> [Task directions]
Whenever the word "marker" turns up in a line of the data below, copy that line.

[Start of section]

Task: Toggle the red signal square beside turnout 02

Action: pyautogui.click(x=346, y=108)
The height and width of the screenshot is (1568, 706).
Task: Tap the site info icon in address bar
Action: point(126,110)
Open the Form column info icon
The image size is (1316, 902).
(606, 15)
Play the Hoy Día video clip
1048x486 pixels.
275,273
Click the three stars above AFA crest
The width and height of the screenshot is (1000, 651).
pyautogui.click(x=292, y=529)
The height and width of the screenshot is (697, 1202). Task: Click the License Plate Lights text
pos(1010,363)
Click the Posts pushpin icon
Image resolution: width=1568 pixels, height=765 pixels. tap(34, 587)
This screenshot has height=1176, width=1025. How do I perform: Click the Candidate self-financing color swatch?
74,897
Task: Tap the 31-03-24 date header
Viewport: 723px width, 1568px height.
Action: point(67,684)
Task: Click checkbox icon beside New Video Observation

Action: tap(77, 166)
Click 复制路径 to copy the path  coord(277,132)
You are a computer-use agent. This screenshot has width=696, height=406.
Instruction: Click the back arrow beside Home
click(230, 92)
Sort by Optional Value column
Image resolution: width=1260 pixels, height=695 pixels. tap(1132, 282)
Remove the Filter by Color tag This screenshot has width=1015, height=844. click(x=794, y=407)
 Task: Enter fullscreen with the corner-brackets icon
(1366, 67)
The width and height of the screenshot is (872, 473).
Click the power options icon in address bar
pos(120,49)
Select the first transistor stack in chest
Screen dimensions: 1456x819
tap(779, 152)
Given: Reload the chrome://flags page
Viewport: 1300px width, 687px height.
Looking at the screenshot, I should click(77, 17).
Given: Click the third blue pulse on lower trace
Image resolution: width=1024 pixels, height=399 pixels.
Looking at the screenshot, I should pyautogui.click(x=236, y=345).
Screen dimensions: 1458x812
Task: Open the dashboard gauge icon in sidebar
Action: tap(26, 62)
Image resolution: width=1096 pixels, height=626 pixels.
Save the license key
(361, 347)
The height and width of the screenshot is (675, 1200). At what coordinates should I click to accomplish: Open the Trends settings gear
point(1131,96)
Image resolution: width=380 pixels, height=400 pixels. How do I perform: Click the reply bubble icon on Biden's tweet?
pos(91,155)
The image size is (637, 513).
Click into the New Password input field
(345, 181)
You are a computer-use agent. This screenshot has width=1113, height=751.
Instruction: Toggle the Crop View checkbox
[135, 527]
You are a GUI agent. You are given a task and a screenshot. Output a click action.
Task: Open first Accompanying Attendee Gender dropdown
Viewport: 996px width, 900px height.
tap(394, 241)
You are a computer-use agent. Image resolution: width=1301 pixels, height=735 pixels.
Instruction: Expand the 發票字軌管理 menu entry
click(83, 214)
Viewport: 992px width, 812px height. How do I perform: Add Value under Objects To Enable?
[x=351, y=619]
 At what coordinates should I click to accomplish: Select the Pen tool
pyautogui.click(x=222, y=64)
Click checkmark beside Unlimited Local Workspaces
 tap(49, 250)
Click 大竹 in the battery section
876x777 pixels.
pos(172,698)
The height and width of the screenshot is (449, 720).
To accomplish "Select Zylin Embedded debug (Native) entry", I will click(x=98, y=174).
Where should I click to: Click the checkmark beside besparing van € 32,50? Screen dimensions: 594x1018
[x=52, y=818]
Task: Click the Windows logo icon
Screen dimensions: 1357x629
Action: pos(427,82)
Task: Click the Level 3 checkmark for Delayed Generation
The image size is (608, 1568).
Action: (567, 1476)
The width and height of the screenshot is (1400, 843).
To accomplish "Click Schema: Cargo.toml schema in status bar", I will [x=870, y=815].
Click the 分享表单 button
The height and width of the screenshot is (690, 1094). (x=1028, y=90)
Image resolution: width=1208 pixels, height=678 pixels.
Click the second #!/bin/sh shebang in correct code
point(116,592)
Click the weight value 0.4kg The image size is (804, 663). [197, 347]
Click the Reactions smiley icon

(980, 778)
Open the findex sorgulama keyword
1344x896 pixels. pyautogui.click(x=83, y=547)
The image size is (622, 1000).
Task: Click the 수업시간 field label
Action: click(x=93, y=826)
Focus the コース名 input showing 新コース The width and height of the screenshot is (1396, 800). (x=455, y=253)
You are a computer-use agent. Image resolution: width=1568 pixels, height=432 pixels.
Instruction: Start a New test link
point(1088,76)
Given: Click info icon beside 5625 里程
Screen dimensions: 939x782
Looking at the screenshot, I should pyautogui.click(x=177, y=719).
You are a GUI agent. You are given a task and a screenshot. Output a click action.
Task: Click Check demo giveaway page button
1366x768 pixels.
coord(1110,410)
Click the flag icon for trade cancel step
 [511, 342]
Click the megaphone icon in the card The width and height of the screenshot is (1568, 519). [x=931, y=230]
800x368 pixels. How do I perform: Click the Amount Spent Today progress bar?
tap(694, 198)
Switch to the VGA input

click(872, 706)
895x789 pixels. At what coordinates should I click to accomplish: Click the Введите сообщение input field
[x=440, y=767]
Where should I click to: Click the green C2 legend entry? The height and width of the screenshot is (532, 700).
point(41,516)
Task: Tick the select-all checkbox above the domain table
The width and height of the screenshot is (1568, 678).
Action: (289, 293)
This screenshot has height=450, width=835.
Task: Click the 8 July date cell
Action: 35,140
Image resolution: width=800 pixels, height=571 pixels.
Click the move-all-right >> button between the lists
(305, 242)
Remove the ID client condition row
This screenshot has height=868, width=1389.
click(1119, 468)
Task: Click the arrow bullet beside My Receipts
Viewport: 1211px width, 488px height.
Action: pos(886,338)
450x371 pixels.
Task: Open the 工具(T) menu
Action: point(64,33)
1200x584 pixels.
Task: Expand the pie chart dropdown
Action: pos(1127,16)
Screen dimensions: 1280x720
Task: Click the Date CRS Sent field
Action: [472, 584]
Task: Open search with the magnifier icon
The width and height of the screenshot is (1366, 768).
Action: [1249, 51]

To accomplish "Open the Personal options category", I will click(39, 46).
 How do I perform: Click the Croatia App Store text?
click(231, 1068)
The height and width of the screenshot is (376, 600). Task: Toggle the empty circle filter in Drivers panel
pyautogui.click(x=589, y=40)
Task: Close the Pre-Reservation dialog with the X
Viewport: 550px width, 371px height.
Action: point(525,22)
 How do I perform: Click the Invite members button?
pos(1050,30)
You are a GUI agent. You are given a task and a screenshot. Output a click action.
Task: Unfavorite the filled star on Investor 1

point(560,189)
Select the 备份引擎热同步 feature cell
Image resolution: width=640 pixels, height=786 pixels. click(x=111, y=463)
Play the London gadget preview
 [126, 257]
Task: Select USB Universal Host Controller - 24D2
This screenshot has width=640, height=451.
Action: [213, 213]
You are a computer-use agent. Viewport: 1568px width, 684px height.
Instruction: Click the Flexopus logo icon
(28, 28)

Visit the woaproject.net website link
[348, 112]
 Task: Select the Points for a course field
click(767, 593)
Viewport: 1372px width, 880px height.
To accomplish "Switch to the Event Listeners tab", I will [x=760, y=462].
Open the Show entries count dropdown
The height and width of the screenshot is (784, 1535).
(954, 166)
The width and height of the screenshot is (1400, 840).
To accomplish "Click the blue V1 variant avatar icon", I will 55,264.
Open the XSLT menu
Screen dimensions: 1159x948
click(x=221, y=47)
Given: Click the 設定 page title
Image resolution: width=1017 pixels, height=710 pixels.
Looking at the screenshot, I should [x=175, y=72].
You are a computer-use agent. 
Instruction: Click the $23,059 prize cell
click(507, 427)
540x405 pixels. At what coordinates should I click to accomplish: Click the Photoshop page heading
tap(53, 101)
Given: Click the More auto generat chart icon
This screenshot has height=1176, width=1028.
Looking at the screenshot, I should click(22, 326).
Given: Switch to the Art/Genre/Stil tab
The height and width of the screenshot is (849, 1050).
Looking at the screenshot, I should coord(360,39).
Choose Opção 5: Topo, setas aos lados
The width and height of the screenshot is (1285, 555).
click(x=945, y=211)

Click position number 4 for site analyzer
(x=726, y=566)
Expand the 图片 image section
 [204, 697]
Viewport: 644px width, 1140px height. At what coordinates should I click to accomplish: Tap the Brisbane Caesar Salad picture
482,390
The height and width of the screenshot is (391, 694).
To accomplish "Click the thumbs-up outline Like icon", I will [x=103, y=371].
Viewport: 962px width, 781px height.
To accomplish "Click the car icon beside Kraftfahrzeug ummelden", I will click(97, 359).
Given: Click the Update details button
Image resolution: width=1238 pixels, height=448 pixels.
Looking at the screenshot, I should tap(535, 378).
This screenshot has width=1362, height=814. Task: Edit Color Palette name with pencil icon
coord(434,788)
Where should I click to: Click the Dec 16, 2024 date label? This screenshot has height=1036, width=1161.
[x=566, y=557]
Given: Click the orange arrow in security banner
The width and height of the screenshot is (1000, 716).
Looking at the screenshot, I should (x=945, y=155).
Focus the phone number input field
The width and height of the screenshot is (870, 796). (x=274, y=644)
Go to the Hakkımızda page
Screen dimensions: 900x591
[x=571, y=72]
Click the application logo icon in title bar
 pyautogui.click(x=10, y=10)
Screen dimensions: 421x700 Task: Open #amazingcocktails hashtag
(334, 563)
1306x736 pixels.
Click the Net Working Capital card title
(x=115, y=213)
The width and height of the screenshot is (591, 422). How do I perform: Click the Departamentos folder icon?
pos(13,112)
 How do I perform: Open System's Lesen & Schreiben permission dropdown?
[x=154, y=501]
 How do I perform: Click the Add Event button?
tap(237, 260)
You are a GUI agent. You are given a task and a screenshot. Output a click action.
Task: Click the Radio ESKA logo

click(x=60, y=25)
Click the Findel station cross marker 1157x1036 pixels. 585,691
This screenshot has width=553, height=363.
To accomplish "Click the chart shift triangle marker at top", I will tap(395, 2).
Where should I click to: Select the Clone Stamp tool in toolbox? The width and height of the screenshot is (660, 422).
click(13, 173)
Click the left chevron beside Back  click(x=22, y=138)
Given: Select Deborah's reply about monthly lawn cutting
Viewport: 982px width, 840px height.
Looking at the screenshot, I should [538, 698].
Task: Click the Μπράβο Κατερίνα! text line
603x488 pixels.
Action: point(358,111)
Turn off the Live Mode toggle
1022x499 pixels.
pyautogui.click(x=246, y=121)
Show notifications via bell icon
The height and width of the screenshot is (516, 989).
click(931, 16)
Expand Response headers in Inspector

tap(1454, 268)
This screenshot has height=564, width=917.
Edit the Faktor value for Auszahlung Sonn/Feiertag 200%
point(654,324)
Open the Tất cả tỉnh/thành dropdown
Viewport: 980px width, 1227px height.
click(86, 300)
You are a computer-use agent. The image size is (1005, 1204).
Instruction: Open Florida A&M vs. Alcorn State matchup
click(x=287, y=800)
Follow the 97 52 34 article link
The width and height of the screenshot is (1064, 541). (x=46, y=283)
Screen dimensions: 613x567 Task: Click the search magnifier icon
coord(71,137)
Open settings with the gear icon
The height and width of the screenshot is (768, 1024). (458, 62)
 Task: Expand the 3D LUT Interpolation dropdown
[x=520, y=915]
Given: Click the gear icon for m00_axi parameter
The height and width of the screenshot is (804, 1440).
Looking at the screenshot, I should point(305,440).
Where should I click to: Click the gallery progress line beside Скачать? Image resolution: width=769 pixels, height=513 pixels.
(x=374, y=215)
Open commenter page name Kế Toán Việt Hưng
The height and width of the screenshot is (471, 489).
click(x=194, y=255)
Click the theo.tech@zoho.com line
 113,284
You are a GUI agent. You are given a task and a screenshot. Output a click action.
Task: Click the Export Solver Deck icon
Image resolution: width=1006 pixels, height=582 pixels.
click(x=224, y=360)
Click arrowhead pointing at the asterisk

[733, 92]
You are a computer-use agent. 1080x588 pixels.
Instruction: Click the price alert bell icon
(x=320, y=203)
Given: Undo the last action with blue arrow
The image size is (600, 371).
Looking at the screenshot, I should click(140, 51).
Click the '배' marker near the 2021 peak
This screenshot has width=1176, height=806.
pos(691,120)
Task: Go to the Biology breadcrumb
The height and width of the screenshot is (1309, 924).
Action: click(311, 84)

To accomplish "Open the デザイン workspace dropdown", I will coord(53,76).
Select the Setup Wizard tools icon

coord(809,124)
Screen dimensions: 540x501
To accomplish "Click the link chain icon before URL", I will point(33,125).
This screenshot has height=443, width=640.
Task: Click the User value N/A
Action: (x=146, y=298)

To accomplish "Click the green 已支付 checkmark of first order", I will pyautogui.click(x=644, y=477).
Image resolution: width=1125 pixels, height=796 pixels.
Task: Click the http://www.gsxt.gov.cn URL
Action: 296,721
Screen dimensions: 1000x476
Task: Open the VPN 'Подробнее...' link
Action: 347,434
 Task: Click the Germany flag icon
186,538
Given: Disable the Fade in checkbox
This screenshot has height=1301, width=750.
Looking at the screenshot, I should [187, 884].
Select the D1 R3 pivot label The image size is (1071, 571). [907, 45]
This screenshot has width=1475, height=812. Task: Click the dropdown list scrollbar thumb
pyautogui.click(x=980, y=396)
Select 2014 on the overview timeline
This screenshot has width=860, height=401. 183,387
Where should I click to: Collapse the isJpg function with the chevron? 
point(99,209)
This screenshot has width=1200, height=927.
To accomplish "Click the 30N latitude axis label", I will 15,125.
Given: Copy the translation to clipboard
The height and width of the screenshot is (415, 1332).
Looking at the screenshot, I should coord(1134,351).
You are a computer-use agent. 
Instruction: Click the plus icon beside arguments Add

[End of section]

> [Result for this exercise]
Click the Findel station cross marker 1157x1036 pixels. 585,691
To accomplish "Click the chart shift triangle marker at top", I will tap(395, 2).
Click the '배' marker near the 2021 peak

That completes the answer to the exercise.